Intentó explicárselo, exponer una protesta, pero lo tenía demasiado cerca. Y estaba mojado.
Atontada, pensó que en su precipitación debió nadar hasta ella. La camisa negra se pegaba a unos amplios músculos. El corazón se le desbocó y separó los labios en busca de más aire, ya que la oscuridad húmeda de pronto la ahogó.
– ¿Te encuentras bien? -preguntó él.
En el minuto de que dispuso para mirarlo, de nuevo notó que la observaba como si fuera si no un bicho, al menos sí algo que estaba dispuesto a devorar. Tuvo tiempo de respirar otra vez antes de que la pegara a él y su boca descendiera con una violencia que jamás había imaginado.
Entonces Georgiana se perdió en la oscuridad y el calor del agua fue insignificante comparado con el del cuerpo y las manos de Ashdowne a través de su ropa. Él deslizó las palmas arriba y abajo por su espalda y luego las plantó en sus hombros; antes de darse cuenta, el vestido cayó hasta su cintura y los pechos quedaron pegados contra el muro sólido de su torso.
Y entonces él los tocó. Con un gemido bajo, Georgiana se arqueó hacia atrás mientras sus dedos exploraban cada curva de su piel. Mojados, se movieron por su cuerpo invadiéndola con unas sensaciones que le parecieron incomparables hasta que los labios de Ashdowne se plantaron allí y la lengua le lamió los pezones; luego se dedicó a succionarle uno y después el otro.
Sintió algo salvaje, en los pechos y en el resto del cuerpo, hasta que se asentó con fiereza en la unión de sus muslos. Se retorció en un intento por mitigar la pesadez que dominó esa zona de su anatomía. Al final notó que el firme embate del muslo duro de Ashdowne le separaba las piernas. Se pegó justo en el punto que tanto la inflamaba, haciendo que estuviera a punto de llorar de alivio. ¡El querido marqués sabía exactamente lo que había que hacer!

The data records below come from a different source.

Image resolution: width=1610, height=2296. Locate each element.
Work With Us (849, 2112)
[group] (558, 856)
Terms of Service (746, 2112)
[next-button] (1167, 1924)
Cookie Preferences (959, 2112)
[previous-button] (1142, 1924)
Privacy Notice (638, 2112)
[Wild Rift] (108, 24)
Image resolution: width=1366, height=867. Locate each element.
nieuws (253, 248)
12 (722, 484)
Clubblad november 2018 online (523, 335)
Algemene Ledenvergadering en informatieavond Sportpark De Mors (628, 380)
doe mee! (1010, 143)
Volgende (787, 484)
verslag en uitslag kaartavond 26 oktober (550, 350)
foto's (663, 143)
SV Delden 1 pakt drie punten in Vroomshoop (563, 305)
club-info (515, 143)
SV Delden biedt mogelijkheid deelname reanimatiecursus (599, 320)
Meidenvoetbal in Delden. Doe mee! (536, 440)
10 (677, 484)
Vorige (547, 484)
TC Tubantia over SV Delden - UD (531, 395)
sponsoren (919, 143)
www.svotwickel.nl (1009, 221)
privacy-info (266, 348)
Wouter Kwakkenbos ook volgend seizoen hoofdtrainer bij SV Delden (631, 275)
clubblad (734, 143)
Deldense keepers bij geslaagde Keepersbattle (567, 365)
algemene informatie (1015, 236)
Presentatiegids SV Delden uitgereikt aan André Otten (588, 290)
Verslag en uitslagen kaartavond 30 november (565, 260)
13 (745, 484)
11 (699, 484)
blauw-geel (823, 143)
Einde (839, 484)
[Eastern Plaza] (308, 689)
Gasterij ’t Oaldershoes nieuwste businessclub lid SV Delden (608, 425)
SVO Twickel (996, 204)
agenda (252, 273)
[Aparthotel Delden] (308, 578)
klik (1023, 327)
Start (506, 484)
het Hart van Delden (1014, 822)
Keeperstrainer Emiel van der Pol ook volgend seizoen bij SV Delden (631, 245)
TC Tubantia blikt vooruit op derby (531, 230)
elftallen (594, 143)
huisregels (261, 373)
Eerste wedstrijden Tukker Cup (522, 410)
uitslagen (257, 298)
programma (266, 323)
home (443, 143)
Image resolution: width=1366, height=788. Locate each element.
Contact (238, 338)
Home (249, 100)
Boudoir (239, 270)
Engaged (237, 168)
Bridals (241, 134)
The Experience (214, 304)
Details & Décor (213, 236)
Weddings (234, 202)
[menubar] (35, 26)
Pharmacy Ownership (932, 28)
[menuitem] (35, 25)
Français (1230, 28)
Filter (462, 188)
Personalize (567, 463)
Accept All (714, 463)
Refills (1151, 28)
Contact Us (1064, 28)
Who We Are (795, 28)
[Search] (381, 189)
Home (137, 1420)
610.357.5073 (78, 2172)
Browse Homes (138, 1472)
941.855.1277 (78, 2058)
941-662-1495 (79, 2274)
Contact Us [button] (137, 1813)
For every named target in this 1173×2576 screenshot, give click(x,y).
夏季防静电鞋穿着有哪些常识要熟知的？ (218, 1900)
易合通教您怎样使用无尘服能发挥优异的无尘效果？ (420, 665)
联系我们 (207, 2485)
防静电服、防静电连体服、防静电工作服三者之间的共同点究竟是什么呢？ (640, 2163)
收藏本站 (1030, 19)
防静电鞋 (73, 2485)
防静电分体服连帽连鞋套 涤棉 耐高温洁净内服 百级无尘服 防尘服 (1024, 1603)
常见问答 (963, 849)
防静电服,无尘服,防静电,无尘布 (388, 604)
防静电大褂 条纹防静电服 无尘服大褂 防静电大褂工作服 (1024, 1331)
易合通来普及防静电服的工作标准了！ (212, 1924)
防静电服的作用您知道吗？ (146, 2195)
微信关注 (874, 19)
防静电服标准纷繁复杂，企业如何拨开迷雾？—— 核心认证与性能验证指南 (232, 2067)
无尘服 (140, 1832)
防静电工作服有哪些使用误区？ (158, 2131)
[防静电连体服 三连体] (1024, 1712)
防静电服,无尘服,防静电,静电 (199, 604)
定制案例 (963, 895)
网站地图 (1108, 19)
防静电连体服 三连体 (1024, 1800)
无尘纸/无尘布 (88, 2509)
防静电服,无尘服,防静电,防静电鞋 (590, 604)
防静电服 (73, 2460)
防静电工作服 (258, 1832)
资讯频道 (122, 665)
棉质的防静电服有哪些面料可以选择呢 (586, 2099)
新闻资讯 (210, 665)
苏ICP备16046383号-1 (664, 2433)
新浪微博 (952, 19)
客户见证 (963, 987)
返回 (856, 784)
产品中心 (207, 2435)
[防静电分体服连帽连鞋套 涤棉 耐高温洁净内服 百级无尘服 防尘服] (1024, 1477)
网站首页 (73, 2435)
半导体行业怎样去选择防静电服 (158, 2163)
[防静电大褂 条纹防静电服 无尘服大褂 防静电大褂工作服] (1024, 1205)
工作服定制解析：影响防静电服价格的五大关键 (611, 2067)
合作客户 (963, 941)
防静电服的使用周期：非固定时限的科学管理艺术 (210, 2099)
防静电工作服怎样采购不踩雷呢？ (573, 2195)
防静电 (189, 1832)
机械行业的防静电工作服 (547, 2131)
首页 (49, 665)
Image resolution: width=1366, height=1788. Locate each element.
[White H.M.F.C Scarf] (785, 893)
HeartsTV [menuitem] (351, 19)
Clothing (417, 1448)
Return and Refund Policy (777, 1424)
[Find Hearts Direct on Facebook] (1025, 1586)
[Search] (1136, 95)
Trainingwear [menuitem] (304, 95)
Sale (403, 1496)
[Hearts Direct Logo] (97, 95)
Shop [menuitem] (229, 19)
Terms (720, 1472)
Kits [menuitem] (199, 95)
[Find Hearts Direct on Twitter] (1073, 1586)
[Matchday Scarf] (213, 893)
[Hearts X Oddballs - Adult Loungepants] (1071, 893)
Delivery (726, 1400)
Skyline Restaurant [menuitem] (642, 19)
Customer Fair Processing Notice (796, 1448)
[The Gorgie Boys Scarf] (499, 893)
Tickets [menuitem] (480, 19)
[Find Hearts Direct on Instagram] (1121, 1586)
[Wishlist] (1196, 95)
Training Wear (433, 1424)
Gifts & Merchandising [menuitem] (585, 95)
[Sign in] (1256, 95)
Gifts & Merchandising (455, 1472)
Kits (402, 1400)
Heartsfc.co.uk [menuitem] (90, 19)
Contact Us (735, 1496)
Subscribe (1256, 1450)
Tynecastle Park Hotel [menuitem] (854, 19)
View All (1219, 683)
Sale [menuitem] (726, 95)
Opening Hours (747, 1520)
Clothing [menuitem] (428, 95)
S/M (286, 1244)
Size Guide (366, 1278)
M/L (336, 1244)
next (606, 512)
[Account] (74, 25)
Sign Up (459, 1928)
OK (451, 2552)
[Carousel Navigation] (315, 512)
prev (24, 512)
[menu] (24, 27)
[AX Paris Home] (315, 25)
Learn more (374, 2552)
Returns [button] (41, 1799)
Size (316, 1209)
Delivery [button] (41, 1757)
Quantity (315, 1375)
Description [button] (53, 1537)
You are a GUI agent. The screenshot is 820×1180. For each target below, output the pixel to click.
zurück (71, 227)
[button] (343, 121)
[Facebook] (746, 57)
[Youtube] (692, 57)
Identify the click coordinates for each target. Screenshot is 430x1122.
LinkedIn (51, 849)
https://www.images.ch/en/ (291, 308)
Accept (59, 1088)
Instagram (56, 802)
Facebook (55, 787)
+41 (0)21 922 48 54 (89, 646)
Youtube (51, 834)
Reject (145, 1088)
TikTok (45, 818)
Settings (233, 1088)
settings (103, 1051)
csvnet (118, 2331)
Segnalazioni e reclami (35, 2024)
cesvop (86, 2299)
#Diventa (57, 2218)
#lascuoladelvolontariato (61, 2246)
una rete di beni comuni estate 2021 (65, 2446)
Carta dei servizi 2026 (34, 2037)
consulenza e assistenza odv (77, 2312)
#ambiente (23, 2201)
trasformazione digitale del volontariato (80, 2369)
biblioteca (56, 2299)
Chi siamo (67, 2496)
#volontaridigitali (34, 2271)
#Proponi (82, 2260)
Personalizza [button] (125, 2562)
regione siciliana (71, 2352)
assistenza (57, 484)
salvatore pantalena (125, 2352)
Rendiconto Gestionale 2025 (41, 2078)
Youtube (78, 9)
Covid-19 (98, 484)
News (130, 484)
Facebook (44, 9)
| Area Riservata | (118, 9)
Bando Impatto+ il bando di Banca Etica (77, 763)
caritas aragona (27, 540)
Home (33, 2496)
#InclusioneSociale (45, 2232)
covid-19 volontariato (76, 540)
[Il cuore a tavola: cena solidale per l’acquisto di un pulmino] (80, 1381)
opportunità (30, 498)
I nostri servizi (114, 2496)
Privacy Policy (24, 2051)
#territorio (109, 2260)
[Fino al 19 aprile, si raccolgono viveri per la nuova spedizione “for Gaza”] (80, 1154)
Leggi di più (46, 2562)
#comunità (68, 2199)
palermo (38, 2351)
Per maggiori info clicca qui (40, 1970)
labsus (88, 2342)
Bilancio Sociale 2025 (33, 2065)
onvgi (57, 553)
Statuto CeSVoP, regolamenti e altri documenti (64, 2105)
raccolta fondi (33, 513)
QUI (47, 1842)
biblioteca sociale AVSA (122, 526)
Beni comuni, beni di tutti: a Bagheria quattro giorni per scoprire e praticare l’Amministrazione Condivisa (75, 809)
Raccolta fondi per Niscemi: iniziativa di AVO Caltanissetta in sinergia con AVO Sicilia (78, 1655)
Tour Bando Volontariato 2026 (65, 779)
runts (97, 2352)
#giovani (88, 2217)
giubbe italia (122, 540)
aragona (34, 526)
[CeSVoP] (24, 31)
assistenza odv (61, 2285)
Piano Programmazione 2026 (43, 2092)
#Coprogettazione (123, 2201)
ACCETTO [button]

– Ashdowne -susurró, aferrándose a su espalda cuando le faltó el equilibrio. La camisa de él se había soltado y con gesto osado ella introdujo las manos por debajo, para acariciarle la piel firme, suave y húmeda. Había algo en el agua que le potenciaba los sentidos. Ese fue su último pensamiento coherente antes de que su cerebro se rindiera al resto de ella, abandonando gustoso el dominio de todo su cuerpo-. Ashdowne -murmuró otra vez.